What the task requires> Print each entry below precisely as shown.

Material supplied>

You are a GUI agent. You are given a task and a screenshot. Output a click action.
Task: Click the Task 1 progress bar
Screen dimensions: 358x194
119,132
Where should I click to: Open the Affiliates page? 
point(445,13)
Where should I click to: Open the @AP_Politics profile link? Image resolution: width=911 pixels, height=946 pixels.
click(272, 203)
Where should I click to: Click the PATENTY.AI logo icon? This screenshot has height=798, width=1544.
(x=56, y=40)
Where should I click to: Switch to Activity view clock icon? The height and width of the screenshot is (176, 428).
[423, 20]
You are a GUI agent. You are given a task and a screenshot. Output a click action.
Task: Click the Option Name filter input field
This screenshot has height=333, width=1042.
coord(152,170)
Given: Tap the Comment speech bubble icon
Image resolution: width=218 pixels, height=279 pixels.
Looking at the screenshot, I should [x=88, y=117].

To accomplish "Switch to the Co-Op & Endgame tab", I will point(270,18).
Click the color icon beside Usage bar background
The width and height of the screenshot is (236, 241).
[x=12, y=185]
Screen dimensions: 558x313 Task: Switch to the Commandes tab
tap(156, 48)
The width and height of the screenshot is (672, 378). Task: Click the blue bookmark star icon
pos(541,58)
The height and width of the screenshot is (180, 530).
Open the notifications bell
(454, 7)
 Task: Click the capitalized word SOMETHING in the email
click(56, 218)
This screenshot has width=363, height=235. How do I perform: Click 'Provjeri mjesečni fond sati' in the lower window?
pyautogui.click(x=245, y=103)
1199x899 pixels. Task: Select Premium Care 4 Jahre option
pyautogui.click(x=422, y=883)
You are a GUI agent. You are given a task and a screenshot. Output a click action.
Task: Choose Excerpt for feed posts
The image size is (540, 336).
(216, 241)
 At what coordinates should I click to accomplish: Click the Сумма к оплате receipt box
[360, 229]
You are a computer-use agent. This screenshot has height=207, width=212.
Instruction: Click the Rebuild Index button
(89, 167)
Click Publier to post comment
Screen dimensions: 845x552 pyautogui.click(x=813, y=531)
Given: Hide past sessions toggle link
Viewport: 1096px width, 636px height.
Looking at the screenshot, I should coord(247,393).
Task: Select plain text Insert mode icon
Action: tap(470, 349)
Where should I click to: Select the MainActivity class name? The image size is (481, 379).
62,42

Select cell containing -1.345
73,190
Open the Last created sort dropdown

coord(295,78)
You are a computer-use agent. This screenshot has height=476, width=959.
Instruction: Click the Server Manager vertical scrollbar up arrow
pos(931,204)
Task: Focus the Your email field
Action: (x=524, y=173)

Solved problem>
You are a GUI agent. You are given a task and a screenshot. Output a click action.
Task: Click the Task 1 progress bar
Screen dimensions: 358x194
119,132
Where should I click to: Open the Affiliates page? 
point(445,13)
Where should I click to: Open the @AP_Politics profile link? Image resolution: width=911 pixels, height=946 pixels.
click(272, 203)
Where should I click to: Click the PATENTY.AI logo icon? This screenshot has height=798, width=1544.
(x=56, y=40)
Where should I click to: Switch to Activity view clock icon? The height and width of the screenshot is (176, 428).
[423, 20]
You are a GUI agent. You are given a task and a screenshot. Output a click action.
Task: Click the Option Name filter input field
This screenshot has height=333, width=1042.
coord(152,170)
Given: Tap the Comment speech bubble icon
Image resolution: width=218 pixels, height=279 pixels.
Looking at the screenshot, I should [x=88, y=117].

To accomplish "Switch to the Co-Op & Endgame tab", I will point(270,18).
Click the color icon beside Usage bar background
The width and height of the screenshot is (236, 241).
[x=12, y=185]
Screen dimensions: 558x313 Task: Switch to the Commandes tab
tap(156, 48)
The width and height of the screenshot is (672, 378). Task: Click the blue bookmark star icon
pos(541,58)
The height and width of the screenshot is (180, 530).
Open the notifications bell
(454, 7)
 Task: Click the capitalized word SOMETHING in the email
click(56, 218)
This screenshot has width=363, height=235. How do I perform: Click 'Provjeri mjesečni fond sati' in the lower window?
pyautogui.click(x=245, y=103)
1199x899 pixels. Task: Select Premium Care 4 Jahre option
pyautogui.click(x=422, y=883)
You are a GUI agent. You are given a task and a screenshot. Output a click action.
Task: Choose Excerpt for feed posts
The image size is (540, 336).
(216, 241)
 At what coordinates should I click to accomplish: Click the Сумма к оплате receipt box
[360, 229]
You are a computer-use agent. This screenshot has height=207, width=212.
Instruction: Click the Rebuild Index button
(89, 167)
Click Publier to post comment
Screen dimensions: 845x552 pyautogui.click(x=813, y=531)
Given: Hide past sessions toggle link
Viewport: 1096px width, 636px height.
Looking at the screenshot, I should coord(247,393).
Task: Select plain text Insert mode icon
Action: tap(470, 349)
Where should I click to: Select the MainActivity class name? The image size is (481, 379).
62,42

Select cell containing -1.345
73,190
Open the Last created sort dropdown

coord(295,78)
You are a computer-use agent. This screenshot has height=476, width=959.
Instruction: Click the Server Manager vertical scrollbar up arrow
pos(931,204)
Task: Focus the Your email field
Action: (x=524, y=173)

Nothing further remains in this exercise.